Aiven Streaming Setup Guide
Kafka cluster, SSL certificates, and secrets for Module 8 (Optional)
title: “Aiven Streaming Setup Guide” subtitle: “Kafka cluster, SSL certificates, and secrets for Module 8 (Optional)” —
Most of the Aiven configuration is done once by the trainer before the workshop. Trainees only need to add SSL credentials to Databricks Secrets and run the SQL files. This guide covers both trainer setup and trainee steps.
Overview
Module 8 uses Aiven Free Kafka as the streaming broker.
| Component | Who sets it up | What it does |
|---|---|---|
| Aiven Kafka cluster | Trainer | Apache Kafka broker (free tier) |
| User Activity generator | Trainer | Publishes simulated events automatically |
| SSL certificates | Trainer downloads, shares | Authenticates consumers to Kafka |
| Databricks Secrets | Trainee | Stores SSL certs for notebook access |
Relay consumer (00_relay_consumer.py) |
Trainer | Writes Kafka events to ADLS2 as NDJSON |
| Snowflake stage + Snowpipe | Trainee (SQL file) | Loads NDJSON files into Bronze table |
Trainer Setup Steps
1. Create the Aiven Kafka cluster
- Go to aiven.io → Login → Create a new service
- Select Apache Kafka
- Choose Free plan (no credit card required)

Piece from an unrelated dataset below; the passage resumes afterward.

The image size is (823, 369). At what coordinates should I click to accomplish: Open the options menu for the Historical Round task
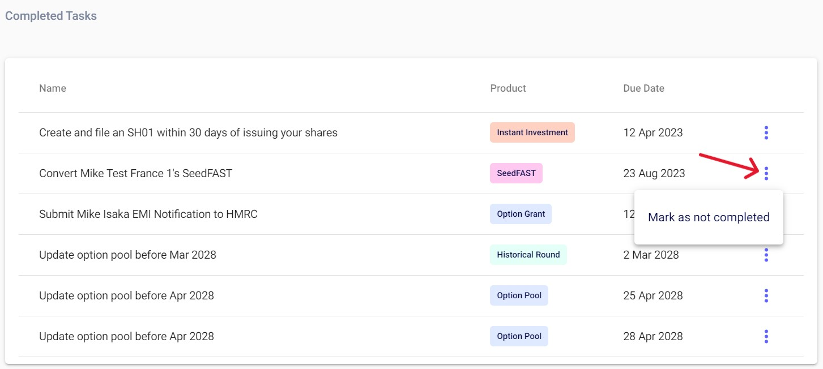click(x=766, y=255)
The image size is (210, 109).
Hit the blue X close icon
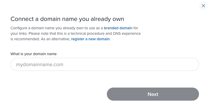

- Region: azure-westeurope (same as workshop storage)
- Service name:
mhp-de-workshop-kafka - Click Create service — takes ~2 minutes to provision
- 2 partitions per topic (maximum)
- 250 KiB/s throughput
- 5 topics maximum
- Idle shutdown after 24 hours of inactivity
- One free Kafka service per organisation
2. Start the User Activity generator
- Open the Aiven Console → select your Kafka service
- Navigate to Sample data tab
- Select User Activity scenario
- Duration: 4 hours (maximum for free tier)
- Click Start generating — events start flowing immediately to a
user-activitytopic
The generator publishes events in Avro format using the built-in Karapace Schema Registry.
Event schema:
| Field | Type | Example |
|---|---|---|
timestamp |
ISO8601 string | 2026-04-04T10:23:45Z |
user_id |
string | user-abc123 |
action |
string | view, click, scroll, search, purchase |
page |
string | /products/shoes |
country |
string | DE, US, GB, FR |
3. Download SSL certificates
- In the Aiven Console → your Kafka service → Connection information
- Under Available protocols → Kafka — download all three:
- CA Certificate → save as
ca.pem - Access Certificate → save as
service.cert - Access Key → save as
service.key
- CA Certificate → save as
- Note the Service URI — format:
kafka-xxxxx.aivencloud.com:12345
Share the Service URI and cert content with trainees via the workshop credential sheet. Never commit cert files to Git.
4. Start the relay consumer
The relay consumer (streaming/snowflake/00_relay_consumer.py) reads from Kafka and writes NDJSON files to ADLS2 so Snowpipe can ingest them.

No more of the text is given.